Cópia privada promulgada mas AR devia ter reponderado

A Assembleia da República devia ter reponderado as soluções do diploma, diz Cavaco Silva.

Cavaco Silva - PRO Presidente da República promulgou o decreto-lei relativo à cópia privada, tendo enviado uma mensagem à Assembleia da República onde afirma existirem “elementos que deveriam ter justificado uma reponderação das soluções constantes do regime aprovado”.

A Presidência considera que, na Assembleia da República, “não foi feita uma adequada e equilibrada ponderação de todos os interesses em presença, atendendo, nomeadamente, à necessidade de assegurar uma efectiva e real protecção dos direitos dos autores e criadores que não implique custos injustificados para os consumidores nem afecte o desenvolvimento da economia digital, sector de importância estratégica para Portugal num contexto de grande competitividade à escala global”.
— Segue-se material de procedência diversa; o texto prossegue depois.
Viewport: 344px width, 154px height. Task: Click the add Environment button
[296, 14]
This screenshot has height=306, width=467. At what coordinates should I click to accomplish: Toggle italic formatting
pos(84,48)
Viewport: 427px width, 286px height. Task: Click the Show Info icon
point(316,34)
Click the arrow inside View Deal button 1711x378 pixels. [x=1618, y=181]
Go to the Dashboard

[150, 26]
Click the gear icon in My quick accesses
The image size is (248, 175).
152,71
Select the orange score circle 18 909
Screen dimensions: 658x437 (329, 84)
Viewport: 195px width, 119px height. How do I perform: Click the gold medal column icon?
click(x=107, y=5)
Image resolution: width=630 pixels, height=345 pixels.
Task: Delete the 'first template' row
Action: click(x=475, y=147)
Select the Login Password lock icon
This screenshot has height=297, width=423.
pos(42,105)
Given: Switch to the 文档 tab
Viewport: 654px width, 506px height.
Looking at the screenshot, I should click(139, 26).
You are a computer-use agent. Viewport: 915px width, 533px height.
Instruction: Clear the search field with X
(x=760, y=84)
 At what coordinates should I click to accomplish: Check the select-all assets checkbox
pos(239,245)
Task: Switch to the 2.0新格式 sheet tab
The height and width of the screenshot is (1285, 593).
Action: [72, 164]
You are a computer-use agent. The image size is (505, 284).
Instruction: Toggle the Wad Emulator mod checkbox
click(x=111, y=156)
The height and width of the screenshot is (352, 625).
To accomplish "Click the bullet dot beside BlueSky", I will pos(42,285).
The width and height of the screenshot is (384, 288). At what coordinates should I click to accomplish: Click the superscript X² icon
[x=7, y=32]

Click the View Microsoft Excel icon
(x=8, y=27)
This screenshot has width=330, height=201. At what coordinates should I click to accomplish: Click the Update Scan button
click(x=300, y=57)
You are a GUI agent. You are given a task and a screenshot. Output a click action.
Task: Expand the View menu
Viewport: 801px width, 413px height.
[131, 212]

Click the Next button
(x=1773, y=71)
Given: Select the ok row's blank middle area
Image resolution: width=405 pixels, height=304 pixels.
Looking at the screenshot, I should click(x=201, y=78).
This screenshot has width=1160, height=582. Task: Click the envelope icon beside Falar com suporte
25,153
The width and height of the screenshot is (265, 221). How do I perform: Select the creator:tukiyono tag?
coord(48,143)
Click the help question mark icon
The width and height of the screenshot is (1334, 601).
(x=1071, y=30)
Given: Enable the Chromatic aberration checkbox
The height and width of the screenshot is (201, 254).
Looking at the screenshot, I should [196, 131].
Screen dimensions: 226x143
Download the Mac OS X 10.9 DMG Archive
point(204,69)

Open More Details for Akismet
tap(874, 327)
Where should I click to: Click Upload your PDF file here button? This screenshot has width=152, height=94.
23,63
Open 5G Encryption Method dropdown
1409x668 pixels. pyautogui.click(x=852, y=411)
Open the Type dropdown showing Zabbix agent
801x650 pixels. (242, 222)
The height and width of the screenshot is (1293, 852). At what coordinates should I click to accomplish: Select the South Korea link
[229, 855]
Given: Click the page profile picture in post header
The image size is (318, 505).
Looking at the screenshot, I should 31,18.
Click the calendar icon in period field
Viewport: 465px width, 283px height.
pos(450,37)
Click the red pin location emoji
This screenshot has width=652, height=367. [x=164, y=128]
Cavaco Silva recorda que o Tribunal de Justiça da União Europeia, em acórdão de 5 de Março “não só recusou que a adopção da compensação equitativa por cópia privada resulte de uma imposição da directiva 2001/29/CE do Parlamento Europeu e do Conselho, de 22 de Maio de 2001, como afirmou a necessidade de conformar a legislação nacional ao disposto naquela diretiva, limitando os excessos da lei da cópia privada em matéria de compensação equitativa”. E essa compensação, segundo o acórdão, “está sujeita a apertados limites”.

O presidente lembra ainda que a Comissão Europeia enviou a 6 de Maio passado “uma comunicação ao Parlamento Europeu, Conselho, Comité Económico e Social e Comité das Regiões na qual defende uma estratégia única para o mercado digital europeu”, onde se compromete a apresentar este ano iniciativas legislativas que incluem “medidas de proteção da propriedade intelectual e compensação dos autores”.